▸ **Text section**:
.....

Envoy ExtProc Integration
The Semantic Router leverages Envoy's External Processing (ExtProc) filter to implement intelligent routing decisions. This integration provides a clean separation between traffic management (Envoy) and business logic (Semantic Router), enabling sophisticated routing capabilities while maintaining high performance.
Understanding Envoy ExtProc​
What is ExtProc?​
External Processing (ExtProc) is an Envoy filter that allows external services to participate in request and response processing. Unlike other extension mechanisms, ExtProc provides:
- Streaming Processing: Handle requests and responses as they flow through Envoy
- Full Control: Modify headers, body, and routing decisions
- Low Latency: Optimized gRPC communication between Envoy and external services
- Fault Tolerance: Built-in failure handling and timeout management
ExtProc vs Other Extension Methods​
| Extension Method | Use Case | Latency | Flexibility | Complexity | 
|---|---|---|---|---|
| HTTP Filters | Simple transformations | Lowest | Limited | Low | 
| WebAssembly (WASM) | Sandboxed logic | Low | Medium | Medium | 
| ExtProc | Complex business logic | Medium | High | Medium | 
| HTTP Callouts | External API calls | High | High | High | 
Why ExtProc for Semantic Routing?

.....

▸ **Data extract**:
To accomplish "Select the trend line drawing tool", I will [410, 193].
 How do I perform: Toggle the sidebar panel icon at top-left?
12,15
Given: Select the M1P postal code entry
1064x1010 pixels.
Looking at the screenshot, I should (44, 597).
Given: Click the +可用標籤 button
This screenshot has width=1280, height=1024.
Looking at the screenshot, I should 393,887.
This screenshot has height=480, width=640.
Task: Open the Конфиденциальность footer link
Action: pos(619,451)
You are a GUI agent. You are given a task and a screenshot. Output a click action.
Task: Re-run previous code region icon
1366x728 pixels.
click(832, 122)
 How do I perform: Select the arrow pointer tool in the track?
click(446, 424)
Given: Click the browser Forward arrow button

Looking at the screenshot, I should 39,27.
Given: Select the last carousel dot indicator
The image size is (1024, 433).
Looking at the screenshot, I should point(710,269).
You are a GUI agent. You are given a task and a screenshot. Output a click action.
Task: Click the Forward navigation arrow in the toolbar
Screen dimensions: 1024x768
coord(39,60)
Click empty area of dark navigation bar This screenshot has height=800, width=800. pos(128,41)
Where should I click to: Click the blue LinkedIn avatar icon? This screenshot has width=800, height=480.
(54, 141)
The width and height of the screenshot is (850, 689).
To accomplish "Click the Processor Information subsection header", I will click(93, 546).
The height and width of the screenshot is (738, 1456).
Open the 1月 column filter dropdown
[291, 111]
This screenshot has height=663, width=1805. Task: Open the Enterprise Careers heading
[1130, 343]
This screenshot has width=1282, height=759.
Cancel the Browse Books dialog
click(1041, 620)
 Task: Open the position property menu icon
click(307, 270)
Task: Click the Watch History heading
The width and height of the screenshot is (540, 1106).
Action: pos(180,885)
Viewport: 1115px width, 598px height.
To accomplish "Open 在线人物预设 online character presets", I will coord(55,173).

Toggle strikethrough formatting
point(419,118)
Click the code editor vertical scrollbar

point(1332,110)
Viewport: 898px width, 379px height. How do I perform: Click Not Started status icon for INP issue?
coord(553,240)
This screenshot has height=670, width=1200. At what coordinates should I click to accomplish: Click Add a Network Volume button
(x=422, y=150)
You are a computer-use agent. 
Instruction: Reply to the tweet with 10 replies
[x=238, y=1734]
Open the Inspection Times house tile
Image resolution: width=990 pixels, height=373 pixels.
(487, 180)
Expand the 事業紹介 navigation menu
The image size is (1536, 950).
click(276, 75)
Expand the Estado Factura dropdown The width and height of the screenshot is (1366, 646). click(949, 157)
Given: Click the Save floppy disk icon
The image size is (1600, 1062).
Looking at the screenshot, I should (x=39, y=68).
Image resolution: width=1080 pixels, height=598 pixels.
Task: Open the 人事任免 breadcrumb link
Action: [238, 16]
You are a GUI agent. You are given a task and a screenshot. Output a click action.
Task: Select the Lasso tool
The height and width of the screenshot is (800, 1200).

.....

▸ **Instructions to follow**: From the Envoy ExtProc integration text, quote word for word the part that begins with the words containing "Envoy ExtProc Integration" and ends with "maintaining high performance.".

▸ **Result of this exercise**:
Envoy ExtProc Integration
The Semantic Router leverages Envoy's External Processing (ExtProc) filter to implement intelligent routing decisions. This integration provides a clean separation between traffic management (Envoy) and business logic (Semantic Router), enabling sophisticated routing capabilities while maintaining high performance.